Extended Charged Events and Chern-Simons Couplings

TL;DR

This paper explores how Chern-Simons couplings influence extended magnetic events, leading to observable emitted objects, charge quantization conditions, and implications for higher-dimensional theories like M-theory.

Contribution

It introduces a complete action principle for extended charged events with Chern-Simons couplings, revealing new observable effects and quantization conditions, especially in higher-dimensional spacetimes.

Findings

Magnetically charged extended events emit observable extended objects.

A quantization condition for the Chern-Simons coupling is derived.

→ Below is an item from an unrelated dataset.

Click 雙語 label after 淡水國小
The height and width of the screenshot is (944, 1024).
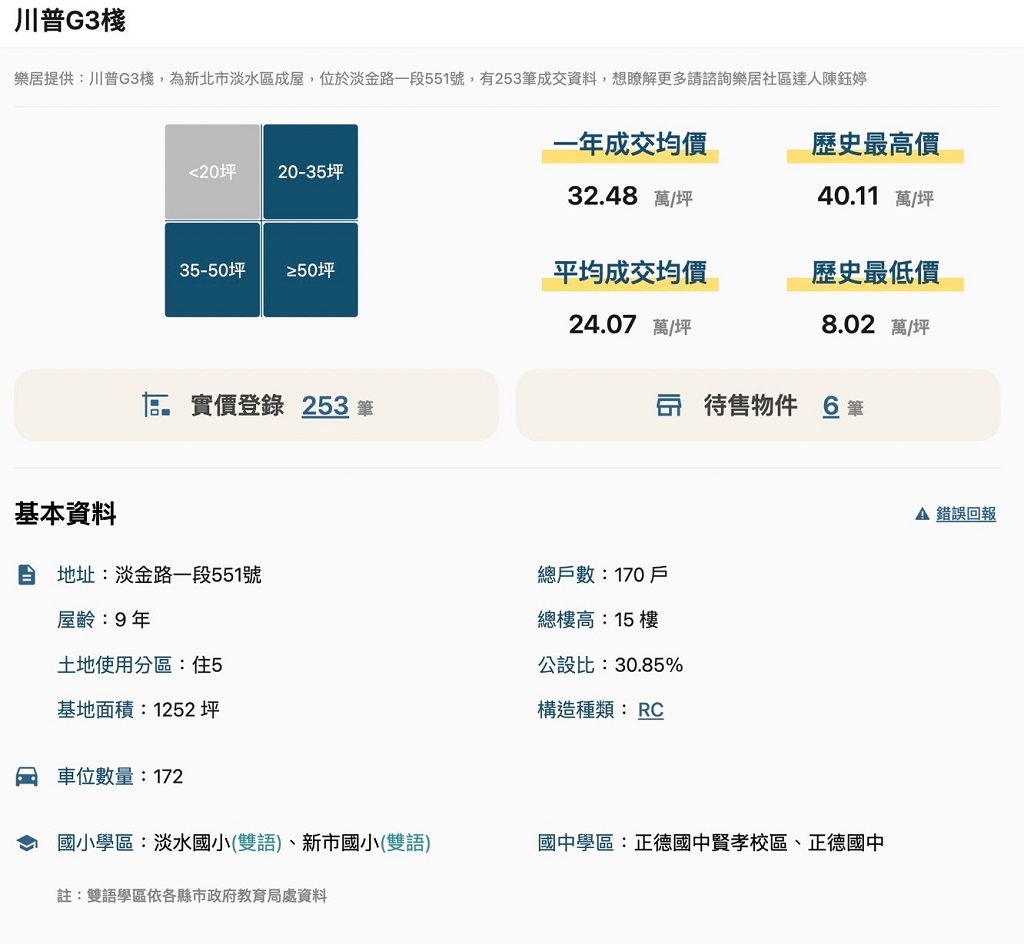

Results align with previous findings in M-theory for D=11, p=3.

Abstract

Recently, the concept of dynamical extended charged events has been introduced, and it has been argued that they should play as central a role as that played by particles or ordinary branes. In this article we show that in the presence of a Chern-Simons coupling, a magnetically charged extended event emits an extended object, which geometrically is just like a Dirac string, but it is observable, obeys equations of motion, and may be electrically charged. We write a complete action principle which accounts for this effect. The action involves two Chern-Simons terms, one integrated over spacetime and the other integrated over the worldvolume of the submanifold that is the union of the Dirac world-sheet and the history of the emitted physical object. By demanding that the total charge emitted by a composite extended magnetic event be quantized according to Dirac's rule, we find a quantization condition for the Chern-Simons coupling. For a 1-form electric potential in D=2n+1 spacetime dimensions, the composite event is formed by n elementary extended magnetic events separated in time such that the product of their transverse spaces, together with the time axis, is the entire spacetime. We show that the emitted electric charge is given by the integral of the (n-1)-th exterior power of the electromagnetic field strength over the last elementary event, or, equivalently, over an appropriate closed surface. The extension to more general p-form potentials and higher dimensions is also discussed. For the case D=11, p=3, our result for the quantization of the Chern-Simons coupling was obtained previously in the context of M-theory, a remarkable agreement that makes the existence of events even more compelling.